There is no doubt that automation and AI will continue to impact the financial industry in the coming years. But as I read about Wells Fargo using AI to rate stocks, three things came to mind that bring to light the benefits and the challenges of automating the research process.
First, what makes the AI analyst unique is its willingness to go negative on a stock. Sell side ratings have always had (and arguably always will have) a positive bias. In the days of unbundled research, this is no longer potentially due to banking relationships, but more just due to human nature.
You see, there are few things more painful than having a sell rating on a stock that lots of investors and own and love. Not a popular point of view. But being bullish on a stock people own and love? Now that is a popular proposition.
The AI bot doesn't care what people think, which allows it to be bullish or bearish regardless of perceived impact on relationships down the road.
Charts can provide a similar emotionless process. When a chart goes from bullish to bearish, it can almost jump off the page for you.
For example, take this chart of Advance Auto Parts (AAP). After a consistent uptrend from 2012-2015, it entered a consolidation period in 2016 then a distribution period in 2017.

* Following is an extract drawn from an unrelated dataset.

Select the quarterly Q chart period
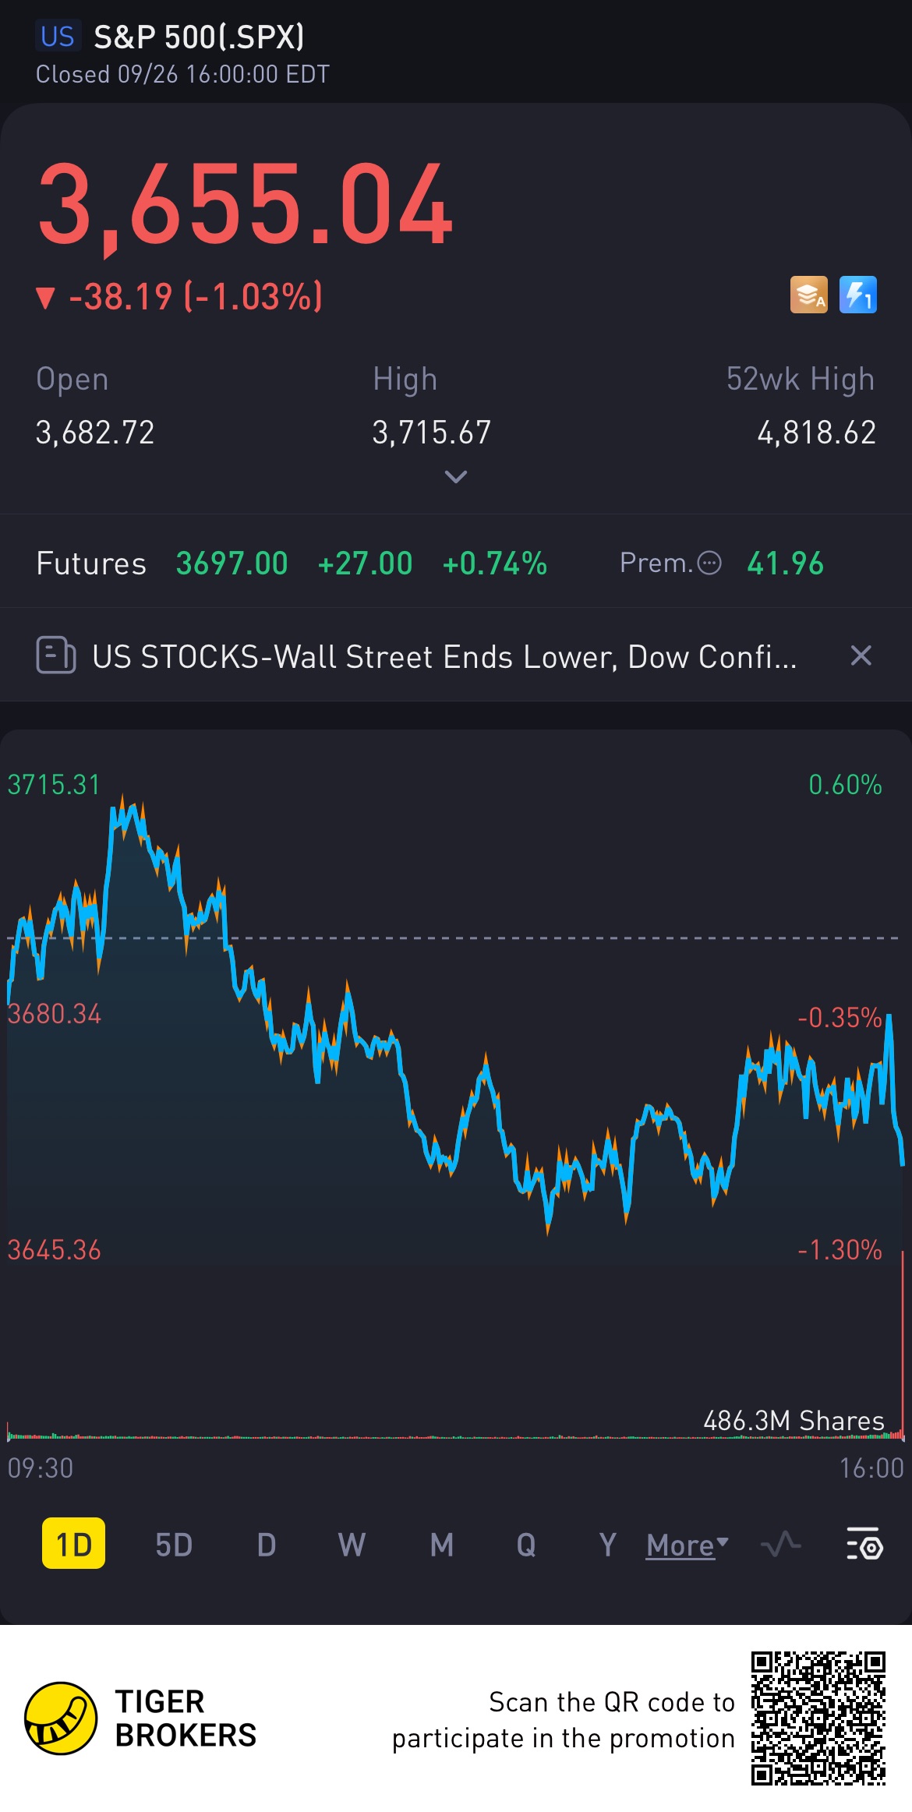coord(526,1545)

At which point would that transition become painfully obvious? When you had a Dow Theory downtrend of lower lows and lower highs? When it broke through a significant support level? When it broke down through long-term moving averages?
As legendary technical analyst John Mendelson once put it, "I like signals that you don't need your glasses to see."
Second, the AI here is based on text analytics which has become a common application of machine learning in the financial industry. In this case, the bot was analyzing news stories to try and detect patterns.
Of course, something like this relies on a steady stream of news stories. This becomes a challenge with smaller, less liquid stocks, especially those in emerging markets where news flow is less frequent. And that is precisely where stock analysts stand to add the most value!
Coincidentally, this is also where technical analysis can provide a key advantage. Even where news flow is light, prices are still set by supply and demand, fear and greed. The behavioral biases that cause price movements are universal, and screening for technical signals across the equity universe can often help you uncover hidden gems in unlikely places.
Finally, this story reminds me of our unique ability as humans to empathize. In a world of roboadvisors and quantitative strategies and automation, people still want a person to break the bad news and help them feel better.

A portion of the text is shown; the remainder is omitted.